Toutefois, à l’appui des griefs énoncés dans la lettre de licenciement, l’employeur produit un ensemble de pièces comptables (pièces 4 à 12) qui démontrent que les erreurs dénoncées dans la lettre de licenciement ont été commises pendant la période d’exécution du contrat de travail. Il est également produit deux mises en demeure de l’administration fiscale portant sur les taxes sur la valeur ajoutée des mois d’avril et de juin 2017 (pièces 13a et b), un courriel du service des douanes du 15 septembre 2017 dont il ressort que les déclarations obligatoires n’avaient pas été effectuées en temps utile (pièce 16), ainsi que le justificatif d’une erreur de conversion dans le dossier Zhuji (pièce 17). Ces pièces démontrent la matérialité des faits dénoncés dans la lettre de licenciement. Ces faits présentent la gravité suffisante pour justifier la rupture du contrat de travail, et empêcher le maintien de la salariée dans l’entreprise pendant la durée du préavis. Par suite, la faute grave est caractérisée.
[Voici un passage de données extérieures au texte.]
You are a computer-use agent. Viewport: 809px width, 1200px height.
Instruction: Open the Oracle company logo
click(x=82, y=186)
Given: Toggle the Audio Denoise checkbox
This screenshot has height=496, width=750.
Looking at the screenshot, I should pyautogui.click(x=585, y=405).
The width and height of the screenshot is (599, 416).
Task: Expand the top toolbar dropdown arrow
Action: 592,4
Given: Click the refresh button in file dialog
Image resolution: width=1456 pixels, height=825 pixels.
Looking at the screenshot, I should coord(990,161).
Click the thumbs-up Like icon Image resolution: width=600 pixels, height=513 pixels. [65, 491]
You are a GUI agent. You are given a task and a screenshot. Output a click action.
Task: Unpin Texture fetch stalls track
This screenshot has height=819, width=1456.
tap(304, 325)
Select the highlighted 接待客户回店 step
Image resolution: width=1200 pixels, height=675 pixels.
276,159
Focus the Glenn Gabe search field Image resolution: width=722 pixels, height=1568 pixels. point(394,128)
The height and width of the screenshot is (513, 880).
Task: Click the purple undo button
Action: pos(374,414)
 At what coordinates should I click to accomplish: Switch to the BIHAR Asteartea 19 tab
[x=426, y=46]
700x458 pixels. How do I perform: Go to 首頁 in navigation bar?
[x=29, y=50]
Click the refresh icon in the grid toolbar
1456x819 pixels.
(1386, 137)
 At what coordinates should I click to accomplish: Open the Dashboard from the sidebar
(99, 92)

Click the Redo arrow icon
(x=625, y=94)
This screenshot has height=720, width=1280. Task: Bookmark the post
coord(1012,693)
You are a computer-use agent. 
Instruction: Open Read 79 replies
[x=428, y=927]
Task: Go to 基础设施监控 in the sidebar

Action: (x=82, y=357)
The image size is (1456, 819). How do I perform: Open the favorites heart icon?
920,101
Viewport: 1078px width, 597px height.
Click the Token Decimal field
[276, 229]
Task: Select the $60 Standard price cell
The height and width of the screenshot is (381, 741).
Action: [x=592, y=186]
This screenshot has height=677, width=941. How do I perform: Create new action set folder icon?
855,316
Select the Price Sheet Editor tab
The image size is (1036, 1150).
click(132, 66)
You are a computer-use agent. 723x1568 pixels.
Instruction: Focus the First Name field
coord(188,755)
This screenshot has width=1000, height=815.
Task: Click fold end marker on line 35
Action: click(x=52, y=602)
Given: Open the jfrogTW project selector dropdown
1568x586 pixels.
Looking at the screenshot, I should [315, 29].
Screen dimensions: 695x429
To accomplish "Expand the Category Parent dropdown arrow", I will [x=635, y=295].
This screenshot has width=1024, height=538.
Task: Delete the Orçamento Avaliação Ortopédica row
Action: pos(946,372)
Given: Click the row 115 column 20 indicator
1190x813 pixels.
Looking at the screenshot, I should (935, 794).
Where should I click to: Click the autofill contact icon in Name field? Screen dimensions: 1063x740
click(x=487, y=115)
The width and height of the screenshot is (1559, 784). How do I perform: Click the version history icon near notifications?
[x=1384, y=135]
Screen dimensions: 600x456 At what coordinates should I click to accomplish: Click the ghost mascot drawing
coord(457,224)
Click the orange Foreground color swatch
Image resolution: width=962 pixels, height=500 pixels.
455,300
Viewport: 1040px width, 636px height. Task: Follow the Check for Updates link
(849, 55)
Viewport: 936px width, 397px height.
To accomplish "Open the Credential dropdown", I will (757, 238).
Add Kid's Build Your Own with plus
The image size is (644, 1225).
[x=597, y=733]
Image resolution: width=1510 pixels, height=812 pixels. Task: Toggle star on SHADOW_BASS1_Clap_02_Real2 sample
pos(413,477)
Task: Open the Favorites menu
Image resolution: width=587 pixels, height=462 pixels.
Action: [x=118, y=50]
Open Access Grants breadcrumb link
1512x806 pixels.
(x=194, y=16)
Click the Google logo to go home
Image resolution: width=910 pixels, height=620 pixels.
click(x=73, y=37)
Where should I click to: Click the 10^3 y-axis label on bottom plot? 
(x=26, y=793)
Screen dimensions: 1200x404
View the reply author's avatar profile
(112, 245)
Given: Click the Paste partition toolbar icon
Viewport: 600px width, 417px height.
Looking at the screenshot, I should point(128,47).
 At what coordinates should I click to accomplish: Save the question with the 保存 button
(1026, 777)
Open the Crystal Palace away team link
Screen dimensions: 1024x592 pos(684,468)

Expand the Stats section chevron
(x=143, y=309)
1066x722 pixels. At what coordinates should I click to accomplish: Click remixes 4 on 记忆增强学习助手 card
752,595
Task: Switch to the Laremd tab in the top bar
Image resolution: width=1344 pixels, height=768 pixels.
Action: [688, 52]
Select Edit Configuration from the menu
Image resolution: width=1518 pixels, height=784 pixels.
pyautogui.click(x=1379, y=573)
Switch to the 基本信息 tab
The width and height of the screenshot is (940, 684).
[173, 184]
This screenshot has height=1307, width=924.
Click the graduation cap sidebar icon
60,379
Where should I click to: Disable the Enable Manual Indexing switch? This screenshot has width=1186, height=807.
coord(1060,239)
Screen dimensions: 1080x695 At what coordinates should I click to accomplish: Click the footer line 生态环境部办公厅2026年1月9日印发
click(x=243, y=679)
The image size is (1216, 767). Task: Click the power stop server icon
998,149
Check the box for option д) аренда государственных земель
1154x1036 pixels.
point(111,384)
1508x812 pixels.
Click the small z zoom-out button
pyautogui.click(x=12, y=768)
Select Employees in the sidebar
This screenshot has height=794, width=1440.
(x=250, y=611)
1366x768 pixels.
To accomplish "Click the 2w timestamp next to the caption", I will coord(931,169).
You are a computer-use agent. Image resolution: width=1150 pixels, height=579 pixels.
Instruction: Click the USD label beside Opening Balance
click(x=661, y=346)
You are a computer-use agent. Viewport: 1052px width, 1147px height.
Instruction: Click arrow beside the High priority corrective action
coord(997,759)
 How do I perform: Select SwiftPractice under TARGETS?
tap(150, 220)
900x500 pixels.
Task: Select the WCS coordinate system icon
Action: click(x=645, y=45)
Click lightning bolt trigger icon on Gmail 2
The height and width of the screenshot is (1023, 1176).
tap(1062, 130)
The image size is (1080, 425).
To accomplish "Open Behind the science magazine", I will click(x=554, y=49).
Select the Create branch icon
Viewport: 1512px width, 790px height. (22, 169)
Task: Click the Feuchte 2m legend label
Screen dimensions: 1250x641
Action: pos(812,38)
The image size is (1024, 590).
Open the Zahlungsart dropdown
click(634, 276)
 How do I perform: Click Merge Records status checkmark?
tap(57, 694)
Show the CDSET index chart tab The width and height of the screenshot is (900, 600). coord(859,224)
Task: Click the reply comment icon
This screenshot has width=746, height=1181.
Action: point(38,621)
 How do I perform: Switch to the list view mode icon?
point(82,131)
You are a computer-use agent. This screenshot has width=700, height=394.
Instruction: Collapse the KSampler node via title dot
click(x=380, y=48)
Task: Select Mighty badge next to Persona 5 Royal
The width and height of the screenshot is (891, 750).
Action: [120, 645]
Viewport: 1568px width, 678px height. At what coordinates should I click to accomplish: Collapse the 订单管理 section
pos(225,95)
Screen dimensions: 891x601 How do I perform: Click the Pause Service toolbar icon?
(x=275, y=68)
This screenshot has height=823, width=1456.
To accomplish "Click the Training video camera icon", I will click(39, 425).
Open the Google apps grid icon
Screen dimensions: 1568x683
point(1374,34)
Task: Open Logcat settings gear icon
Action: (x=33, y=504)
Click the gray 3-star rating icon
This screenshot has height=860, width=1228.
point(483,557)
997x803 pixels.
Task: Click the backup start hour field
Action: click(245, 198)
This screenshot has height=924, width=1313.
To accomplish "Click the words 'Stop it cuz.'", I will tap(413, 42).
Le jugement du conseil de prud’hommes de Nice doit donc être confirmé en ce qu’il a rejeté les demandes de Mme [H].
Sur les dépens et les frais non-répétibles
Mme [H], qui succombe, doit être condamnée aux dépens, de première instance et d’appel. Le jugement entrepris sera confirmé de ce chef.
En outre, il serait inéquitable de laisser à la charge de la société intimée les frais irrépétibles exposés en la cause. Mme [H] sera donc condamné à lui verser la somme de 2 000 euros en application de l’article 700 du code de procédure civile.
PAR CES MOTIFS
La cour, après en avoir délibéré, statuant par arrêt contradictoire prononcé par mise à disposition au greffe, en matière prud’homale,
Confirme le jugement entrepris dans toutes ses dispositions,
Y ajoutant,
Condamne Mme [E] [H] aux dépens de la procédure d’appel,
Condamne Mme [E] [H] à verser à la société Maison J. Porchet la somme de 2000 euros au titre de ses frais irrépétibles d’appel,
Ainsi jugé et prononcé par mise à disposition au greffe les jour, mois et an susdits.